M. Gertal reprit alors : — Pour votre vente à vous, enfants, je vous achèterai des dentelles du pays : à Lyon, vous les vendrez à merveille.

— Des dentelles ! s’écria Julien ; mais, monsieur Gertal, est-ce que nous saurons vendre cela ?…Comment voulez-vous ?… — Et l’enfant regardait le patron d’un air penaud.

— Bah ! pourquoi non, petit Julien ? Je te montrerai. Il est bon de s’habituer à travailler en tout genre quand on a sa vie à gagner. Un paquet de dentelles sera moins lourd à porter chez les acheteurs que deux poulardes.

— Pour ça, c’est vrai, reprit gaîment le petit garçon ; les poulardes étaient pesantes, monsieur Gertal : vous les aviez joliment choisies. Mais, dites-moi, en Auvergne, les femmes font donc de la dentelle et des broderies, comme dans mon pays de Lorraine ?
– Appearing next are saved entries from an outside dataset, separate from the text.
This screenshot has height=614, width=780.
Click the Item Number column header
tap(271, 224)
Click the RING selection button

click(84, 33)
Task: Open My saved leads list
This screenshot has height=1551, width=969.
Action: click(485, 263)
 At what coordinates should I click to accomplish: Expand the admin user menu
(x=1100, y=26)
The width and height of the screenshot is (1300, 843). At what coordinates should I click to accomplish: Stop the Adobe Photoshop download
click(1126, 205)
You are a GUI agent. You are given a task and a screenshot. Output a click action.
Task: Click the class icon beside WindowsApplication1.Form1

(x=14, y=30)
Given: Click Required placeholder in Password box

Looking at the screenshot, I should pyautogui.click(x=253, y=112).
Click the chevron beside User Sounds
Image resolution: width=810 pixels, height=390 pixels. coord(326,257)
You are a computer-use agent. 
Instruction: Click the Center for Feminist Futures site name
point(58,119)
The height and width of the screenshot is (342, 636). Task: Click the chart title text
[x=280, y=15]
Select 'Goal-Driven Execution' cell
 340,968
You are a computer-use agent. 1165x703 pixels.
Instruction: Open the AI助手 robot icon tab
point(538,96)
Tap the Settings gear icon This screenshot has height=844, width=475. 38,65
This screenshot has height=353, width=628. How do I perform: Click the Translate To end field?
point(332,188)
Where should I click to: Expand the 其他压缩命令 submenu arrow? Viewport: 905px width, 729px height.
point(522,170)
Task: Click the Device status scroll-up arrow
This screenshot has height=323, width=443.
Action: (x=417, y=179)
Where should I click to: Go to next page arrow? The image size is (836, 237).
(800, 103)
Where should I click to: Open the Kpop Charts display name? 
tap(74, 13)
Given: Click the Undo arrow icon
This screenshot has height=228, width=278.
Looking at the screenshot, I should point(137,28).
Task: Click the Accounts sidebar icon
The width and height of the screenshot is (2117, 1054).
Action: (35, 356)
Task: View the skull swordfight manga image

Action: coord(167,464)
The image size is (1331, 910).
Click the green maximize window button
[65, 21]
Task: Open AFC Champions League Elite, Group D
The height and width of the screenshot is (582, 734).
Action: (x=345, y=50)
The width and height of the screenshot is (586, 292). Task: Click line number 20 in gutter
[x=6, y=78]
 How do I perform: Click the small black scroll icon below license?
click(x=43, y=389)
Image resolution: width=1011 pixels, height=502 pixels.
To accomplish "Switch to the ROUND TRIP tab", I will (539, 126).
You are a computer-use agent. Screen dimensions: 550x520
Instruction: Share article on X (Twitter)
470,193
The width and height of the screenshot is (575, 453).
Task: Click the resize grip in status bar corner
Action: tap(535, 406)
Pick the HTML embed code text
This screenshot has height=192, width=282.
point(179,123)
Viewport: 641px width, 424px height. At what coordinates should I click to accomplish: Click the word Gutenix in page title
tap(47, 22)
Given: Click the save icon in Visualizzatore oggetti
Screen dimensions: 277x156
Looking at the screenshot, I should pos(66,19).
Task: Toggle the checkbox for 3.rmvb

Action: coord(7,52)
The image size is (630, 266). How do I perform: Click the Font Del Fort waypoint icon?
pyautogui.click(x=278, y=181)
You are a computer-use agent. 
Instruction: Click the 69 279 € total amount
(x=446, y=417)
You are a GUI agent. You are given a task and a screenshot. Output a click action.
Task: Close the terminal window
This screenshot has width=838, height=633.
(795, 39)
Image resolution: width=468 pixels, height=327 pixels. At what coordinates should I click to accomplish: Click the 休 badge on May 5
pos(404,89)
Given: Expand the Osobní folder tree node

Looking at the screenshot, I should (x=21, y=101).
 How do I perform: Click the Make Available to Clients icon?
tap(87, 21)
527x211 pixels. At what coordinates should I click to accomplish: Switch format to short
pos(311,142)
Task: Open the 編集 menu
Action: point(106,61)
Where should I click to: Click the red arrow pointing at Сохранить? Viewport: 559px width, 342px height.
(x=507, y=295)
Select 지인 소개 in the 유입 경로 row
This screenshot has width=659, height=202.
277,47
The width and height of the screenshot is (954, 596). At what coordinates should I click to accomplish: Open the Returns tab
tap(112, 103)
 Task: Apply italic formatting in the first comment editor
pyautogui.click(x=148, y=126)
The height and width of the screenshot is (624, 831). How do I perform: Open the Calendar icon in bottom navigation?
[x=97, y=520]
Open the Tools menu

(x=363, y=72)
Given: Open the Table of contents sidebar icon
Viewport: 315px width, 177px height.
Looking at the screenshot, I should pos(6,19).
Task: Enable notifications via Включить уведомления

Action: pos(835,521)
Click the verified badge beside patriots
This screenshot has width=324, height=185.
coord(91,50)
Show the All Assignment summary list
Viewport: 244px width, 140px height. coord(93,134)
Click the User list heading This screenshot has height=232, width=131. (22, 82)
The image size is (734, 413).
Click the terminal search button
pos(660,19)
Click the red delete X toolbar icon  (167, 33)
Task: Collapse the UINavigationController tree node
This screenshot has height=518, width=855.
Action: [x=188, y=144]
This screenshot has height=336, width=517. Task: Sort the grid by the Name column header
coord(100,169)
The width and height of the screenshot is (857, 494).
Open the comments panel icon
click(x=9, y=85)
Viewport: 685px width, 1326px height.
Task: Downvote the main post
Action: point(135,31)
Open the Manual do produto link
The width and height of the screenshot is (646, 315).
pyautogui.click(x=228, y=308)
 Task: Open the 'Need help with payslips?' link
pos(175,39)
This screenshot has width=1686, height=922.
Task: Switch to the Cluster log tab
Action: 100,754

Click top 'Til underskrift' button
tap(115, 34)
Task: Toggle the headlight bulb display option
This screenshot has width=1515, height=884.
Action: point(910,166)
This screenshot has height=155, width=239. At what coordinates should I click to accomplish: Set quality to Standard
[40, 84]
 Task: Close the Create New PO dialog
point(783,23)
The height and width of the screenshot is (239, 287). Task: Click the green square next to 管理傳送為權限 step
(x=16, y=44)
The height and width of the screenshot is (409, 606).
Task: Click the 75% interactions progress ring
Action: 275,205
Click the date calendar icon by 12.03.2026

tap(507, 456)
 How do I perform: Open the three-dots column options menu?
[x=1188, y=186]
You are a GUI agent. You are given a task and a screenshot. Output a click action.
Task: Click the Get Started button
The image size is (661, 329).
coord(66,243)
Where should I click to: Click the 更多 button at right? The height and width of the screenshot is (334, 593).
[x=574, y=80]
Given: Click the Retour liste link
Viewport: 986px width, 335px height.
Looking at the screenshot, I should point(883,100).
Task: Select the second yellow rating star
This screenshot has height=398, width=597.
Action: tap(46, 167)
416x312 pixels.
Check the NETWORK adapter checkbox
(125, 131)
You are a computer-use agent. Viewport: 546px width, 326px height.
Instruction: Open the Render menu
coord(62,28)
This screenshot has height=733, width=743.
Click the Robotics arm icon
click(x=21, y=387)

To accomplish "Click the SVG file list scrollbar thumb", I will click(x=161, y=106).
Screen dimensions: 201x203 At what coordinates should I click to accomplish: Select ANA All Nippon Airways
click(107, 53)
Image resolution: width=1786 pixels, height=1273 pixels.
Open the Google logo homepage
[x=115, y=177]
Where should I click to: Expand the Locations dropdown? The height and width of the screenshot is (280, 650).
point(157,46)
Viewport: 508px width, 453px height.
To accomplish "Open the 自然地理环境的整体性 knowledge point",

DENTELLIÈRE D’AUVERGNE. — La dentelle se fait sur un métier portatif, sorte de coussin, au milieu duquel se trouve une petite roue percée de trous qui correspondent au dessin de la dentelle. Les dentellières ont souvent le tort de tenir leur métier sur leur genoux, au lieu de le placer sur une table ; elles peuvent ainsi devenir contrefaites et même, à la longue, elles s’exposent aux paralysies, à cause de la position immobile qu’elles gardent pour ne pas ébranler leur métier.


— Elles font des dentelles à très bas prix et solides. Il y a soixante-dix mille ouvrières qui travaillent à cela dans l’Auvergne et dans le département voisin, la Haute-Loire, chef-lieu le Puy. Comme la vie est à bon marché dans tous ces pays, et que les populations sont sobres, économes et consciencieuses, elles fabriquent à bon compte d’excellente marchandise, et le marchand qui la revend n’a point de reproches à craindre.

— C’est un métier bien amusant d’être marchand, dit le petit Julien ; on voyage comme si on avait des rentes, et on gagne l’argent aisément.

— Petit Julien, répondit M. Gertal, je m’aperçois que tu parles souvent à présent sans réflexion. En ce moment-ci, il se trouve que la vente est bonne et qu’on gagne sa vie, c’est agréable ; mais tu oublies qu’il y a des mois et quelquefois des années où on ne vend pas de quoi vivre, et petit à petit on mange tout ce qu’on avait amassé. Et puis, tu crois donc que moi, qui ai vu cent fois ces pays nouveaux pour toi, je n’aimerais pas mieux, à cette heure, être au coin de mon feu, assis auprès de ma femme avec mon fils sur les genoux, au lieu d’errer sur toutes les grandes routes en songeant à ma petite famille et en m’inquiétant de tout ce qui peut lui arriver pendant mon absence ?

— Oh ! c’est vrai, monsieur Gertal ; voilà que je deviens étourdi tout de même ! Je parle comme cela, du premier coup, sans réfléchir ; ce n’est pas beau, et je vais tâcher de me corriger. Je comprends bien, allez, que, pour celui qui a une famille, rien ne vaut sa maison, son pays.